Set exercise ::
Pull out each line of the records below that contains the word "checkbox" and list those lines.

Dataset items ::
····················

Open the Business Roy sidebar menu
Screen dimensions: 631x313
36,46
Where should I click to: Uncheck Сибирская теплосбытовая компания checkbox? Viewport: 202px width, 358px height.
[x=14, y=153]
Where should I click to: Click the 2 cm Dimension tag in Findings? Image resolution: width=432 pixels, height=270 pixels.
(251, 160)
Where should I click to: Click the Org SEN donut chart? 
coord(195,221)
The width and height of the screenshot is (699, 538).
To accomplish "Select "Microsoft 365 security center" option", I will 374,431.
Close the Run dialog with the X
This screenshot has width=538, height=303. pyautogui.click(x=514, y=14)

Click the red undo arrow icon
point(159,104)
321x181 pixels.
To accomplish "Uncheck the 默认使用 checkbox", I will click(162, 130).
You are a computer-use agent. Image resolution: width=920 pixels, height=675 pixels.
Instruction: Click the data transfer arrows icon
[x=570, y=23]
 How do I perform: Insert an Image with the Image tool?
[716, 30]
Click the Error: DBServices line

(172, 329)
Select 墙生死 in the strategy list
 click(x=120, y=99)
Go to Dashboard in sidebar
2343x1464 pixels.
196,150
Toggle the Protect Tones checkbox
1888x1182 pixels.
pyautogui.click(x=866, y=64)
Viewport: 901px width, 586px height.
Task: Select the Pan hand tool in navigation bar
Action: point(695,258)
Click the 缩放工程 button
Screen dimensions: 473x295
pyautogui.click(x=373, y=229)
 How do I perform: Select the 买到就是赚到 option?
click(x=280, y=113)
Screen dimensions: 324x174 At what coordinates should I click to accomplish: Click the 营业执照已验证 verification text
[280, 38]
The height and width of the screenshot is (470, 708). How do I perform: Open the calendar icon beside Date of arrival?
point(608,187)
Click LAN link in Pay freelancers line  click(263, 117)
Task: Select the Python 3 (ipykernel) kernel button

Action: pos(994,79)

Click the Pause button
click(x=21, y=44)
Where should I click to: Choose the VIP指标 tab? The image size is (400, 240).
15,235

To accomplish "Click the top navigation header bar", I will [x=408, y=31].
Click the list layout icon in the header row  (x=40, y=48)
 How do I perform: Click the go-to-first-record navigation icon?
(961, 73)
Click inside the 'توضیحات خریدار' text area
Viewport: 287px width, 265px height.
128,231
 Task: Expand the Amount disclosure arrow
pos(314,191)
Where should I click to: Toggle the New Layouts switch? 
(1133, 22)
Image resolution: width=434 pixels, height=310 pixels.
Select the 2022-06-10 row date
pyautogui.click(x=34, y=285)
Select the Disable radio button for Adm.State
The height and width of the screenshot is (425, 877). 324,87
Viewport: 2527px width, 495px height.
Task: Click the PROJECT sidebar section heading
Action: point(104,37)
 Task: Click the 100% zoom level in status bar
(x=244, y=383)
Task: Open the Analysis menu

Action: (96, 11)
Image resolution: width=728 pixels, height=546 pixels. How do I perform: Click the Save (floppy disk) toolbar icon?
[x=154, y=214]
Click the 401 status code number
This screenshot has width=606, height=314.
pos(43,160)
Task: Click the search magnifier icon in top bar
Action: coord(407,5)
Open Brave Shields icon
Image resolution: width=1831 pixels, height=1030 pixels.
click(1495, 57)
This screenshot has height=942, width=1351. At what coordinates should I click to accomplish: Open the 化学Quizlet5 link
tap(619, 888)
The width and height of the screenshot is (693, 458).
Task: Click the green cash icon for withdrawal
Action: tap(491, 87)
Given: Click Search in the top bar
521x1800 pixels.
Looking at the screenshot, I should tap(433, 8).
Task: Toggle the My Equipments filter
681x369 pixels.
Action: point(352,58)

····················

Answer to the problem ::
Where should I click to: Uncheck Сибирская теплосбытовая компания checkbox? Viewport: 202px width, 358px height.
To accomplish "Uncheck the 默认使用 checkbox", I will click(162, 130).
Toggle the Protect Tones checkbox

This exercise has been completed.